Small Datum: Debugging perf changes in RocksDB 8.6 on a small server

This post has benchmark results for RocksDB 8.5 through 8.8 using a small server. I previously wrote about results for this benchmark on a large server.

RocksDB 8.6 changes how prefetching is implemented for storage reads done by compaction. It now uses the readahead system call on Linux (see here and here) and the amount to prefetch is determined by the compaction_readahead_size option. There are/were two issues and RocksDB issue 12308 is open for this:

db_bench in 8.6 and earlier releases uses a default of 0 for compaction_readahead_size which clobbered the new default of 2MB, leading to too-small prefetch requests. This is fixed in 8.7.
db_bench in 8.6+ uses readahead and it appears that the performance on the overwrite benchmark step suffers with buffered IO when the value of compaction_readahead_size is larger than the value of max_sectors_kb for the underlying storage devices. When RAID is used I am not sure if compaction_readahead_size should be less than the smallest value of max_sectors_kb from any of the underlying devices or less than the sum.
While reducing compaction_readahead_size fixes the perf regression for the overwrite benchmark step with buffered IO it introduces a perf regression of up to 6% for other read+write benchmark steps.
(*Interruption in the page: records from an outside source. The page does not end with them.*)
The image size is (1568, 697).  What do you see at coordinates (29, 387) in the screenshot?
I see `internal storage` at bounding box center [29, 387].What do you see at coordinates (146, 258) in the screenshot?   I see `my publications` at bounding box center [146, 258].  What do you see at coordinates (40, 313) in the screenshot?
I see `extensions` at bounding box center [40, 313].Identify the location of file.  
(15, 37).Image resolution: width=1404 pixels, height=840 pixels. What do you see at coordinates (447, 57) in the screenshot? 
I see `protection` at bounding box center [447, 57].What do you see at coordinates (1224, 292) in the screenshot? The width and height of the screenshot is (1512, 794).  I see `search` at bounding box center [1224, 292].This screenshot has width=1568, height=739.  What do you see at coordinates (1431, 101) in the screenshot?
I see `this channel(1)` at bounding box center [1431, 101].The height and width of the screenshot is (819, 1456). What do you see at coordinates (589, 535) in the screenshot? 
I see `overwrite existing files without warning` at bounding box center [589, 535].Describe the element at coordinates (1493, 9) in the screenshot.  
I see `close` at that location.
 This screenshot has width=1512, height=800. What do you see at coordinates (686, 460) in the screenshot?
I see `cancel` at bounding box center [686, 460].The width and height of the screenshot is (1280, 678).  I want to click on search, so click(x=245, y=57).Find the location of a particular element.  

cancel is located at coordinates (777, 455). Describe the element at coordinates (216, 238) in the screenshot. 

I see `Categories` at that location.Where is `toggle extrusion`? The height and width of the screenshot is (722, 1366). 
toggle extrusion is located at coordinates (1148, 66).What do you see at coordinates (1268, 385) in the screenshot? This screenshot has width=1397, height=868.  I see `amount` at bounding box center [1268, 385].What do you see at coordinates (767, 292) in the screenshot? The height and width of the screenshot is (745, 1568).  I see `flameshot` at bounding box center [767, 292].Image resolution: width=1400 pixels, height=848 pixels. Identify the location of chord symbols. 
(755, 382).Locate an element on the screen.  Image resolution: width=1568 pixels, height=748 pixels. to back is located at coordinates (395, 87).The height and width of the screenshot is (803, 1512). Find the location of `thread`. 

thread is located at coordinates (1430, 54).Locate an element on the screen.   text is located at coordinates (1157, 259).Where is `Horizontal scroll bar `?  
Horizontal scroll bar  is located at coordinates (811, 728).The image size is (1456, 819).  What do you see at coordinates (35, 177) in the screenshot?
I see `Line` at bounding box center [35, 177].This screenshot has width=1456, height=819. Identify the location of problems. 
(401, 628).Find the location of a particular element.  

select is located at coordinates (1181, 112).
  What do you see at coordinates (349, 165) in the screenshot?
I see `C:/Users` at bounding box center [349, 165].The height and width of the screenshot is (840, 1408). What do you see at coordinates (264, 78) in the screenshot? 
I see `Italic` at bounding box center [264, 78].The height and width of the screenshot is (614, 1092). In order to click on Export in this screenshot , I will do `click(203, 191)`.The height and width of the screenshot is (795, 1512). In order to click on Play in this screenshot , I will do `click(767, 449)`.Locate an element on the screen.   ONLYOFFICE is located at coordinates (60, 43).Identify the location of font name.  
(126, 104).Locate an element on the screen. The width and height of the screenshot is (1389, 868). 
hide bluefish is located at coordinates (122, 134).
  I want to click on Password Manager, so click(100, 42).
Reducing compaction_readahead_size also hurts perf with O_DIRECT, which doesn't use the readahead syscall and benefits from a larger prefetch size. I am curious if the large reads done by compaction when compaction_readahead_size is 480KB interfere (make slower) the user reads.

tl;dr, for now ...

Set compaction_readahead_size to be <= max_sectors_kb if using buffered IO
Keep the default for compaction_readahead_size if using O_DIRECT

Updates

Fixed a typo: s/min_sectors_kb/max_sectors_kb/g

Benchmark

The benchmark used the Beelink server explained here that has 8 cores, 16G RAM and 1TB of NVMe SSD with XFS and Ubuntu 22.04 with the 5.15.0-79-generic kernel. There is just one storage device and no RAID. The value of max_sectors_kb is 512.

I used my fork of the RocksDB benchmark scripts that are wrappers to run db_bench. These run db_bench tests in a special sequence -- load in key order, read-only, do some overwrites, read-write and then write-only. The benchmark was used 1 client thread. How I do benchmarks for RocksDB is explained here and here.

The benchmark was repeated in three setups:

cached - database fits in the RocksDB block cache
iobuf - IO-bound, working set doesn't fit in memory, uses buffered IO
iodir - IO-bound, working set doesn't fit in memory, uses O_DIRECT

Results

All of the charts below use QPS relative to 8.5.4 which is: (QPS for $me / QPS for RocksDB 8.5.4) where $me is some other version of RocksDB. Normalizing throughput like this makes it easy to see changes in performance.

The charts have results for the following. Note that max_sectors_kb is 512 so I reduced compaction_readahead_size to 480KB for some of the tests:

8.6.7 - RocksDB 8.6.7 as-is
8.7.2-2mb - RocksDB 8.7.2 with compaction_readahead_size=2MB (default)
8.7.2-480kb - RocksDB 8.7.2 with compaction_readahead_size=480KB
8.8.0-2mb - RocksDB 8.8.0 with compaction_readahead_size=2MB (default)
8.8.0-480kb - RocksDB 8.8.0 with compaction_readahead_size=480KB

For a cached workload the QPS for overwrite ...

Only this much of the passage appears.